SNOW DAY!!!!! The universally anticipated, appreciated and celebrated occasion that immediately invokes memories of sledding, hot chocolate and pure happiness. What could be better?! The holiday almost requires comfort food, warm drinks, fireplaces, good books / movies, fun with friends, and if you’re anything like me… definitely a bottle (or two) of yummy red wine. By nature, these days generally get a healthy living “pass” since… It’s a snow day!! I get it and totally agree. However, what could be better than posting up on the couch, at the table, or in the bar, knowing it’s a snow day and you STILL did something to positively contribute to your fitness regimen.

No Gym Required. Let’s be honest, if the gym is more than 20 ft from your front door today, it will take a lot of discipline to get you there. No worries. Just do SOMETHING. Here are some thoughts.

Be Creative. Ok so maybe you don’t get in your scheduled 5 mile run today. There's a foot of snow on the ground… It’s ok! Improvise and remember that just moving in some capacity provides a benefit to your body.
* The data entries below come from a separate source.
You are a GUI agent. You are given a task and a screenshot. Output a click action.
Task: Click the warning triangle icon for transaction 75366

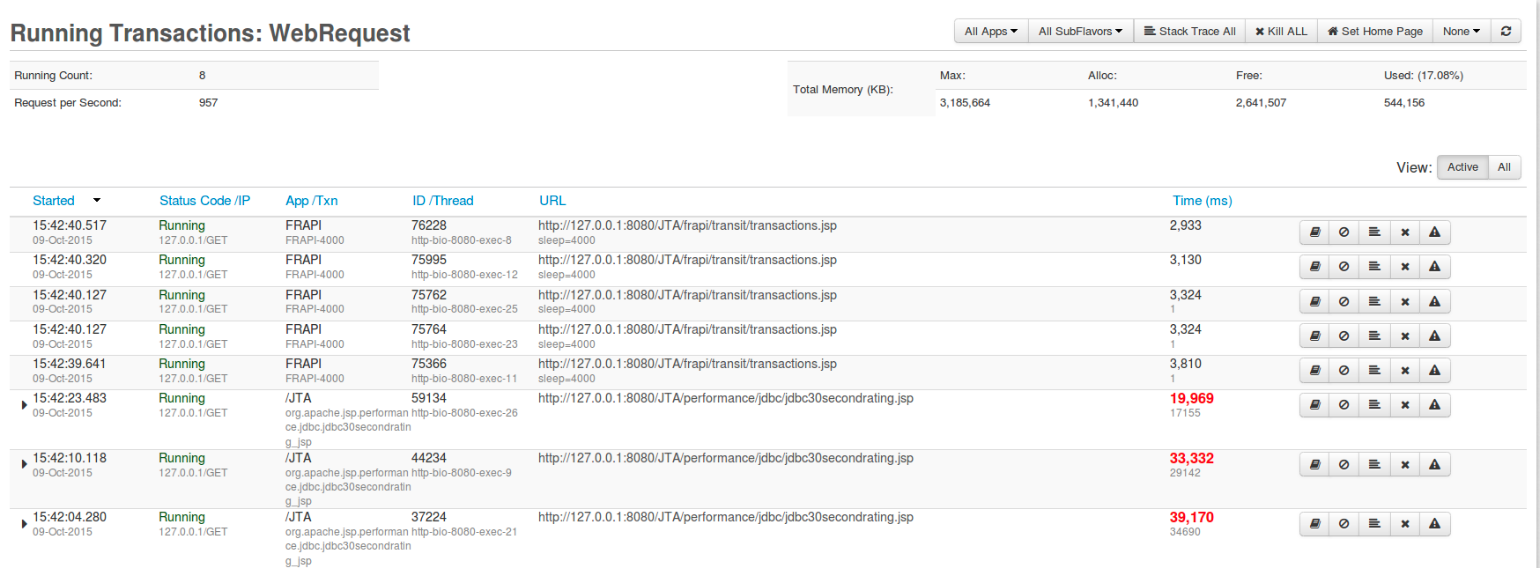point(1434,370)
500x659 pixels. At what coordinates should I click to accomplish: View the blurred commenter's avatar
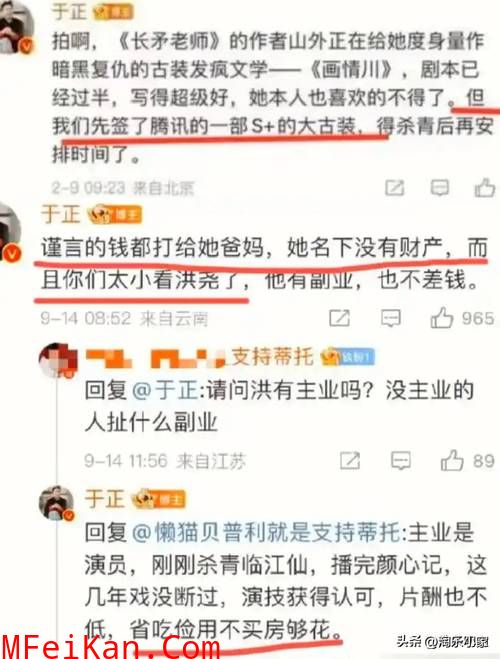click(58, 360)
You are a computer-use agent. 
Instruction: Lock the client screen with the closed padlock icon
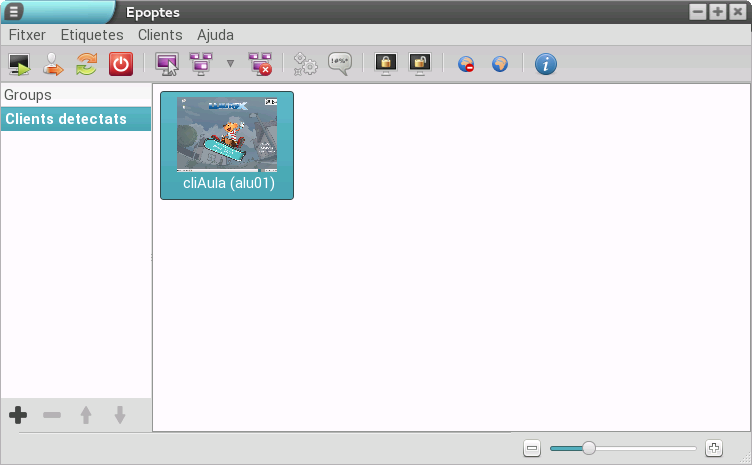pos(385,64)
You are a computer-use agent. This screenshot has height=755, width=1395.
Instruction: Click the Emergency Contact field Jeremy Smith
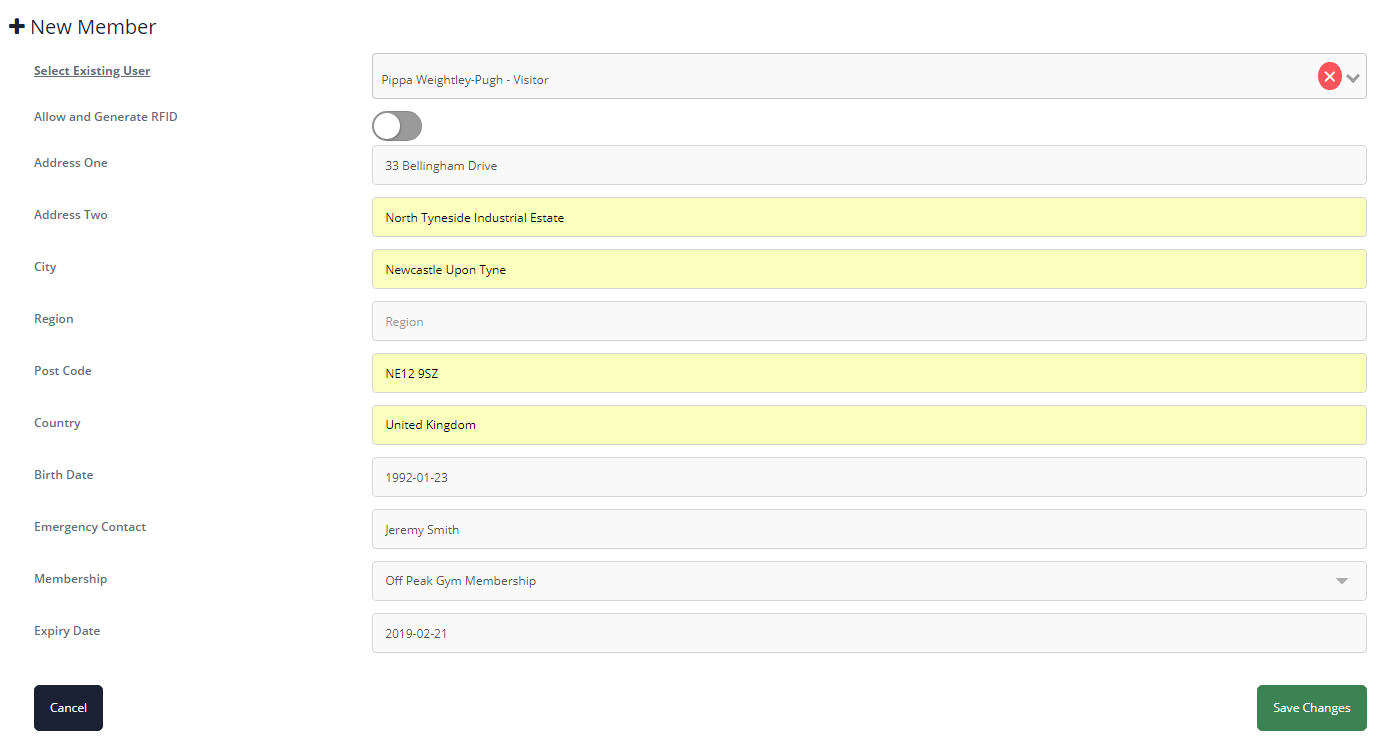[x=869, y=529]
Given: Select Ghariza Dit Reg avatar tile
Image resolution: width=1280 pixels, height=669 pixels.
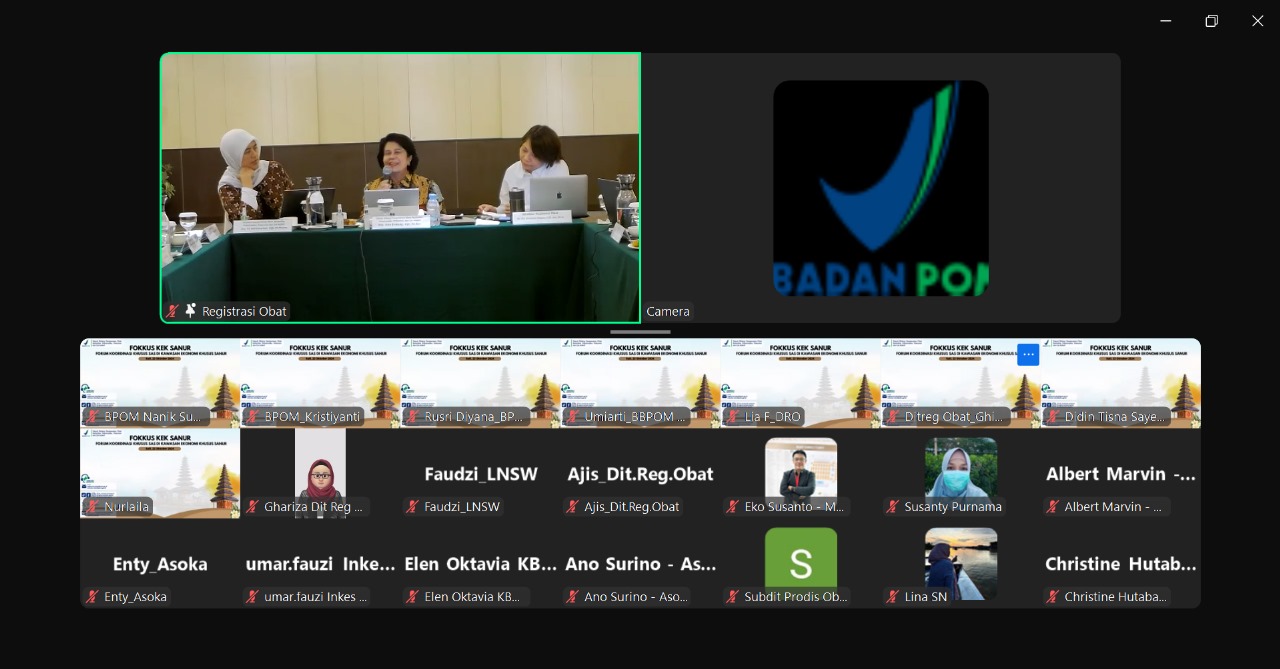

Roll out a yoga mat or towel, push your couch out of the way and you’ve created your own mini studio.

35 Minute Living Room Workout:

- 10 Minutes: Stretch. Wake up your muscles slowly. Listen to your body and give everything time to warm up. Your muscles know its a snow day too!

- 15 Minutes: Cardio Intervals. 1 minute on, 30 seconds off (then repeat the circuit)


jessicasmithtv.com
1) Walking Plank: Get yourself into push up position. Slow and controlled, lift your right hand and left leg, keeping both straight and tight. Release and switch to the other side. Continue to alternate and remember to keep that core tight!

2) Standing Mountain Climbers. No time for vanity when there’s a workout to be done. Although I am yet to see a graceful looking standing mountain climber (feel free to prove me wrong), this one is a killer. Standing tall, reach up with your right hand while lifting your left knee in towards your chest, as if you are climbing an imaginary ladder. Alternate and pick up the pace, this one is for speed.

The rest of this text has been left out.